Request
Reproduce the rows below with every occurrence of "midpoint" swapped for "centroid", leaving all other text unchanged.

** start Records to use **

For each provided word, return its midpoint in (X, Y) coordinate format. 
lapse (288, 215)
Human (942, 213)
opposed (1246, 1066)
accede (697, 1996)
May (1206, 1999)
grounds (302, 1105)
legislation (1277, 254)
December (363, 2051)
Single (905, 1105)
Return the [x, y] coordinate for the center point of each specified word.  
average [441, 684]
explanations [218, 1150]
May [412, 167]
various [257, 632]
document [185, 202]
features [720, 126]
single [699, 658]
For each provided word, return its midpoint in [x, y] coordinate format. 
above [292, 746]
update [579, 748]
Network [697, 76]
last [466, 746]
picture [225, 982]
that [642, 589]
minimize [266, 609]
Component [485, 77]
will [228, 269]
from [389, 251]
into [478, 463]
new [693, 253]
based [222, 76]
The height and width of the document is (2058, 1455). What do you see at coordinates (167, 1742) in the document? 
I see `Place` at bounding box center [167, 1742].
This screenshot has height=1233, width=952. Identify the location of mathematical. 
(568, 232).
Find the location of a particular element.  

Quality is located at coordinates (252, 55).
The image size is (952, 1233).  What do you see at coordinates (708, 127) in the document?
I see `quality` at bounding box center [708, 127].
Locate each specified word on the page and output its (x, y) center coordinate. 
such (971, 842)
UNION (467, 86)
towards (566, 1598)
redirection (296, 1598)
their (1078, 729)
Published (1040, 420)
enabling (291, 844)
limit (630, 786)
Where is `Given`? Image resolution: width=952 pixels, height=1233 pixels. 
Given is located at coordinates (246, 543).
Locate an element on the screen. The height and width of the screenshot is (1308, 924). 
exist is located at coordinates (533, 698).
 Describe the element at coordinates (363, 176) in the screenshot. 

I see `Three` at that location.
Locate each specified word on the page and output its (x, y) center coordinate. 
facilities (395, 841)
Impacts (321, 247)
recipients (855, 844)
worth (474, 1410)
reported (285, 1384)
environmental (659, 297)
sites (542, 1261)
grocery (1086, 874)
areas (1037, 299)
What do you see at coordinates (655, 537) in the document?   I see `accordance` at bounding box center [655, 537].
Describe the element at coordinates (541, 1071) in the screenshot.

** end Records to use **

Worked solution
For each provided word, return its centroid in (X, Y) coordinate format. 
lapse (288, 215)
Human (942, 213)
opposed (1246, 1066)
accede (697, 1996)
May (1206, 1999)
grounds (302, 1105)
legislation (1277, 254)
December (363, 2051)
Single (905, 1105)
Return the [x, y] coordinate for the center point of each specified word.  
average [441, 684]
explanations [218, 1150]
May [412, 167]
various [257, 632]
document [185, 202]
features [720, 126]
single [699, 658]
For each provided word, return its centroid in [x, y] coordinate format. 
above [292, 746]
update [579, 748]
Network [697, 76]
last [466, 746]
picture [225, 982]
that [642, 589]
minimize [266, 609]
Component [485, 77]
will [228, 269]
from [389, 251]
into [478, 463]
new [693, 253]
based [222, 76]
The height and width of the document is (2058, 1455). What do you see at coordinates (167, 1742) in the document? 
I see `Place` at bounding box center [167, 1742].
This screenshot has height=1233, width=952. Identify the location of mathematical. 
(568, 232).
Find the location of a particular element.  

Quality is located at coordinates (252, 55).
The image size is (952, 1233).  What do you see at coordinates (708, 127) in the document?
I see `quality` at bounding box center [708, 127].
Locate each specified word on the page and output its (x, y) center coordinate. 
such (971, 842)
UNION (467, 86)
towards (566, 1598)
redirection (296, 1598)
their (1078, 729)
Published (1040, 420)
enabling (291, 844)
limit (630, 786)
Where is `Given`? Image resolution: width=952 pixels, height=1233 pixels. 
Given is located at coordinates (246, 543).
Locate an element on the screen. The height and width of the screenshot is (1308, 924). 
exist is located at coordinates (533, 698).
 Describe the element at coordinates (363, 176) in the screenshot. 

I see `Three` at that location.
Locate each specified word on the page and output its (x, y) center coordinate. 
facilities (395, 841)
Impacts (321, 247)
recipients (855, 844)
worth (474, 1410)
reported (285, 1384)
environmental (659, 297)
sites (542, 1261)
grocery (1086, 874)
areas (1037, 299)
What do you see at coordinates (655, 537) in the document?   I see `accordance` at bounding box center [655, 537].
Describe the element at coordinates (541, 1071) in the screenshot.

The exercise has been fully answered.